For readers who want a peek under the hood, I can tell you that these estimates are generated by an algorithm that accounts for just a few things. (Of course, all of the parenthetical statements about relative risk get the caveat, “Other things being equal.”)

* Whether or not the country has ever had a democratic regime (a transition is more likely if so)

* The age of the current authoritarian regime (the effect depends on prior democracy; risk increases over time for countries without democratic experience, but it’s more or less constant over time for countries with democratic experience)

* The scope of civil liberties the previous year, per Freedom House’s index (a transition is more likely with more liberties, but the association is non-linear)

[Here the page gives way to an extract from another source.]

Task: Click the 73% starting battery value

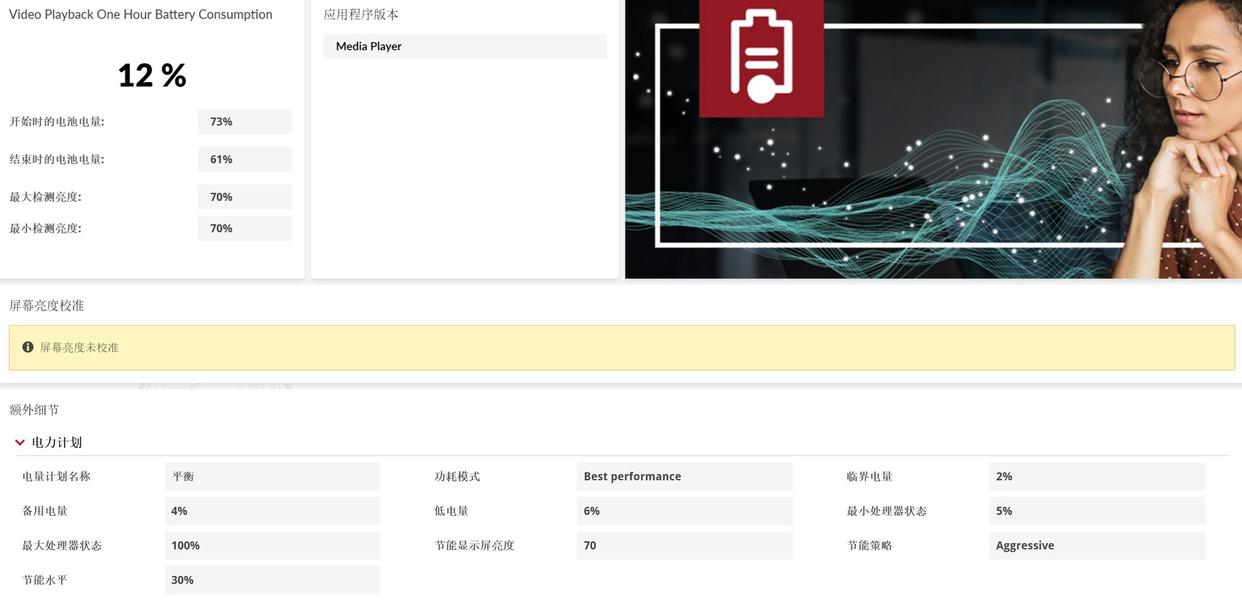Action: click(x=245, y=122)
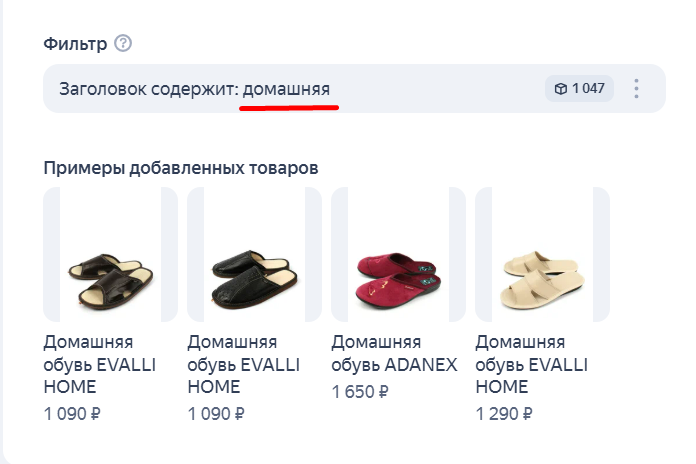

* The share of the country’s gross national income generated from oil & gas extraction, per the World Bank’s World Development Indicators (a transition is less likely with more oil)

* Whether or not the country had a nonviolent popular movement the previous year, according to Erica Chenoweth‘s NAVCO data set (more likely if so)

* The annual rate of economic growth, according to the IMF’s September 2011 World Economic Outlook (more likely when growth is slower)

That list isn’t short because I lacked ideas about what else might help predict these events. Many other factors were also considered but were found to be poor predictors, while still others were left out of the analysis because there simply wasn’t enough data for enough countries or years (sometimes historical, sometimes current) to use them. Some of the factors I included in the call to BMA but found to be poor predictors of democratic transitions include:

* Per capita income (ditto for infant mortality rates)

* Literacy rates (normalized to the annual global median)

* Percent of the population in urban areas

* Youth bulge

* Trade openness (imports plus exports as a share of GDP)

* Mobile phone subscriptions per capita (normalized to the annual global mean)

* Ethnic or cultural diversity

* Ongoing civil war

I’d love to have readers use the Comments field to offer their own views on prospects for democratic transitions in 2012 and the factors and forces that will drive those events. Meanwhile, I’ll close with a wish: I hope I’m wrong and every one of these countries gets a democratic government very soon.